§ **掲載本文**
==========
隠居日録

隠居日録

2016年(世にいう平成28年)、発作的に会社を辞め、隠居生活に入る。日々を読書と散歩に費やす

南朝研究の最前線

南朝研究の最前線を読んだ。日本史料研究会の「研究の最前線」シリーズの一冊で、近年の南朝研究の成果を紹介している。本書の初めでも述べられているが、南朝とは何とも捉えがたい存在だと思う。南朝が正統であるとされているが、実態は南朝は負け組であり、正統ではない北朝の末裔が現在の天皇に繋がっているというこの矛盾を一体どう理解したらいいのか、私には未だによく判らない。

朝廷は、後醍醐以前から改革に積極的だった 中井裕子

幕府と朝廷の存在する時代、殊に鎌倉時代の国家体制というのは未だにどのようなものであったかよく判らないのだが、未だに研究者の間でも意見が分かれているようだ。説としては主に二つあり、一つは「複合国家論」で、異なる特質をもつ二つの国家が存在し、それそれの法・裁判権で統治していたという考えである。王朝国家(=朝廷)と封建国家(=幕府)があり、互いに協調関係にあったとする考え方である。もう一つは、「権門体制論」で、権門とは国の政治に影響力を持つ家のことである。天皇家・公家・武家、そして寺社勢力が権門とされる。一つの権門で他の権門を圧倒して服従させることができなかったので、それぞれの足りないところを補い合いながら、一つの国家を形成していたとする考え方である。
==========
§ **提供された一覧**
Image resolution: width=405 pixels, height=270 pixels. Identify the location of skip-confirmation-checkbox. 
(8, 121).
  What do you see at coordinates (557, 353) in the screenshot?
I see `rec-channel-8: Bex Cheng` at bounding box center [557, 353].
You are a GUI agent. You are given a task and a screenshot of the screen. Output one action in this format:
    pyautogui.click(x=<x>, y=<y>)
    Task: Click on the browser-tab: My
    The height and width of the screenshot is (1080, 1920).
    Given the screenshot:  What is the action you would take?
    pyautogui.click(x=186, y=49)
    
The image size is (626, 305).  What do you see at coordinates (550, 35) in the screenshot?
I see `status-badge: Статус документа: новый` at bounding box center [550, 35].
==========
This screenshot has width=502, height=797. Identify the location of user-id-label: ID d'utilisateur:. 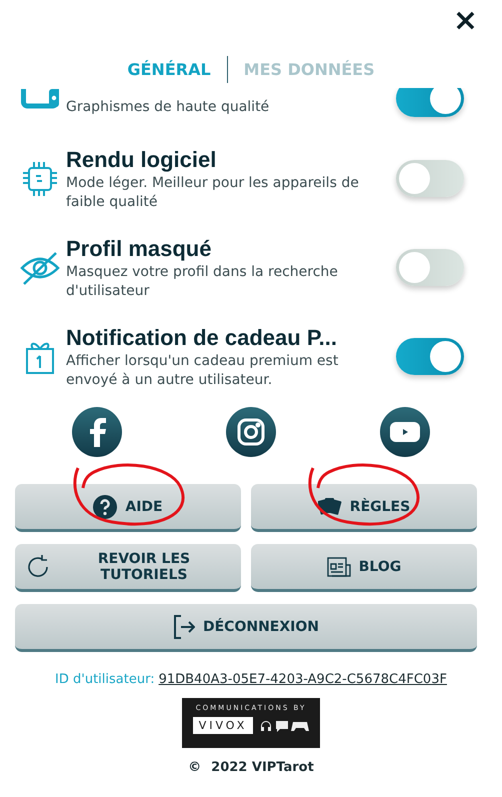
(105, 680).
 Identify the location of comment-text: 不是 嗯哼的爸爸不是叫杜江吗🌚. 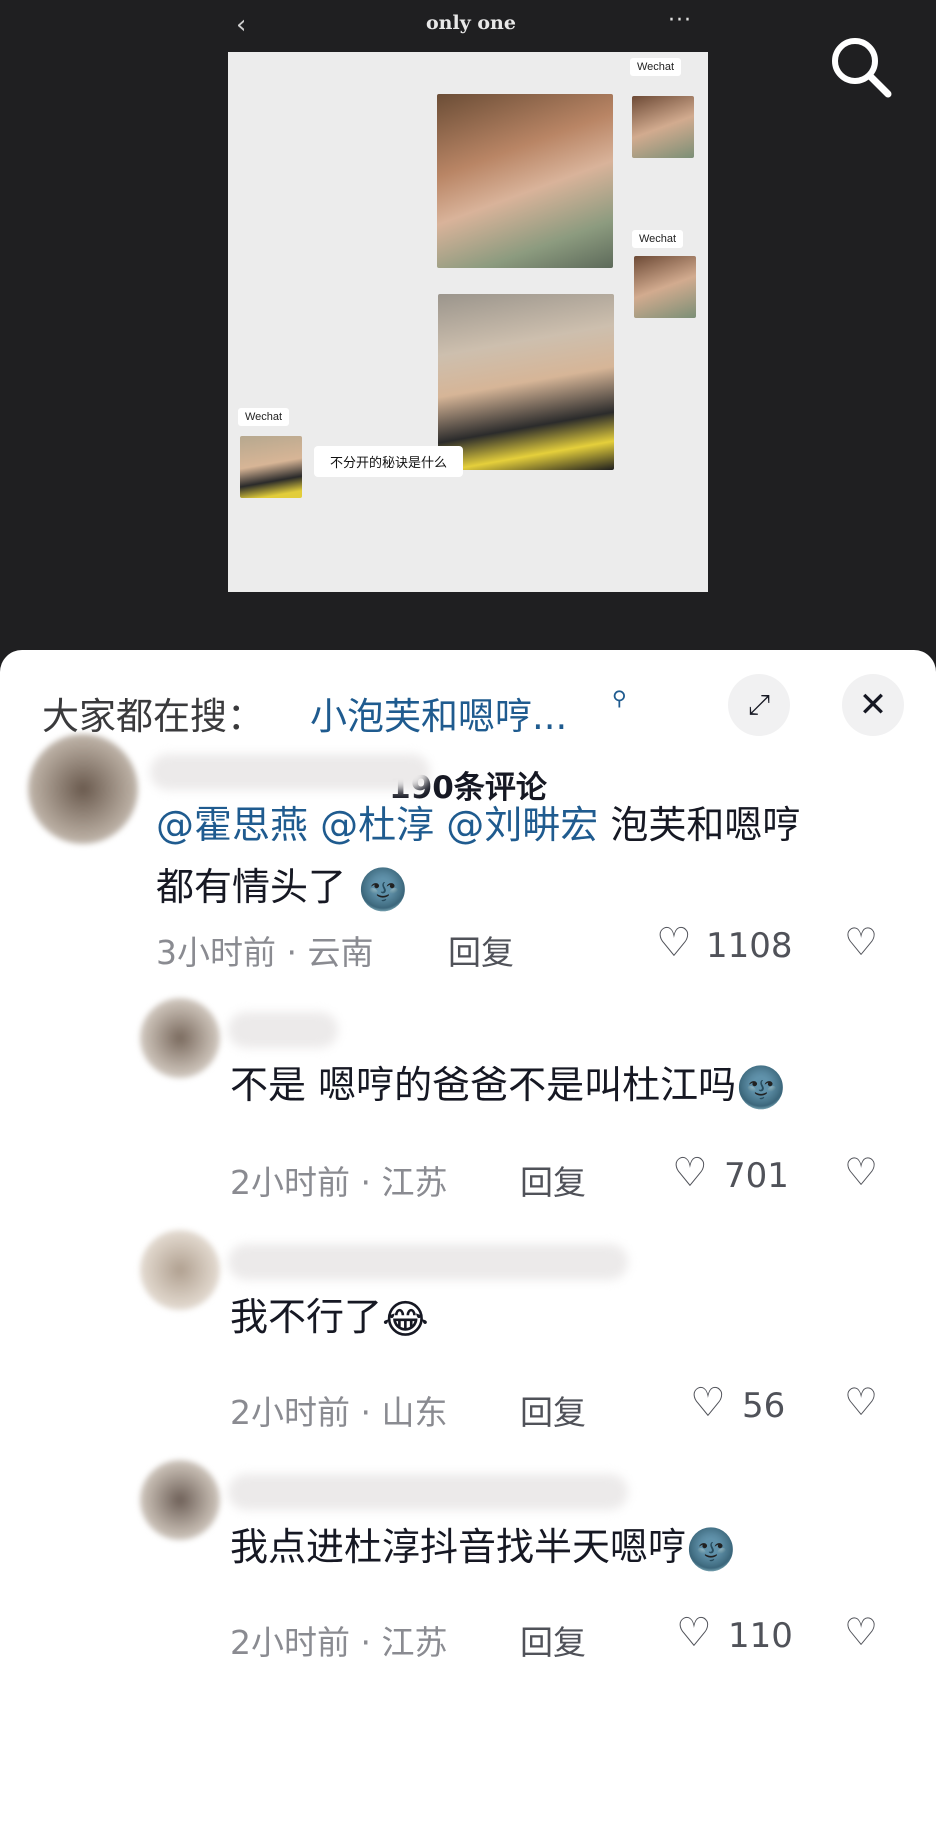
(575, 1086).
==========
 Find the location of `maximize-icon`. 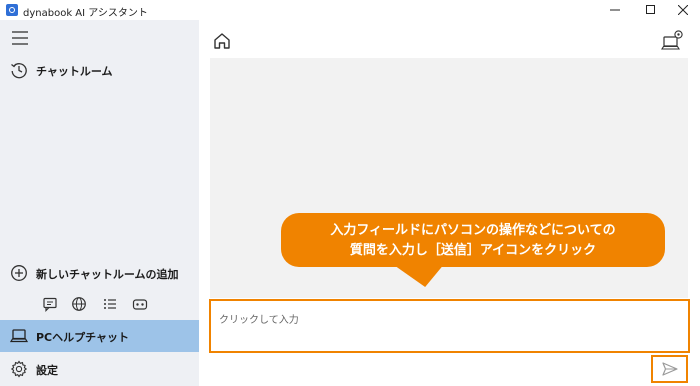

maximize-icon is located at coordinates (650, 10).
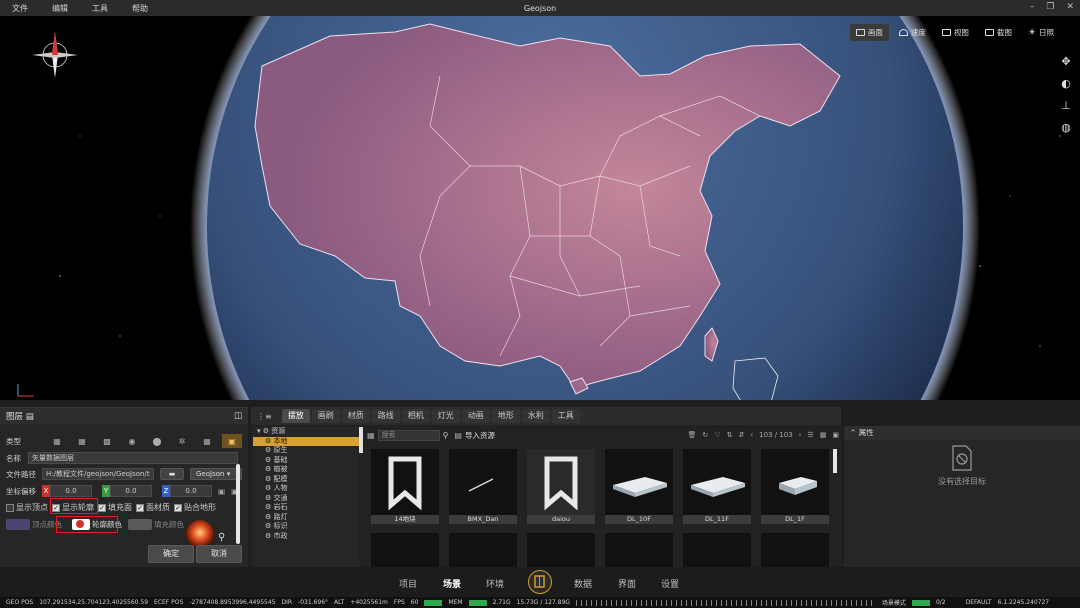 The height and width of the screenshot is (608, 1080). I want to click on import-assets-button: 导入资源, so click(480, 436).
==========
§ **取り組む課題**
1. 本文によると、「権門体制論」で権門とされるのはどの勢力ですか。
2. 一覧の「This screenshot has」を含む行から「(575, 1086).」を含む行までを、「Identify the location of」をすべて「Find the location of」に置き換えて更新し、その部分だけを示してください。画像は答えから外してください。
本文と一覧はそれぞれ独立した別々の資料です。

§ **課題の回答**
1. 天皇家・公家・武家、そして寺社勢力です。

2.
This screenshot has width=502, height=797. Find the location of user-id-label: ID d'utilisateur:. 
(105, 680).
 Find the location of comment-text: 不是 嗯哼的爸爸不是叫杜江吗🌚. 
(575, 1086).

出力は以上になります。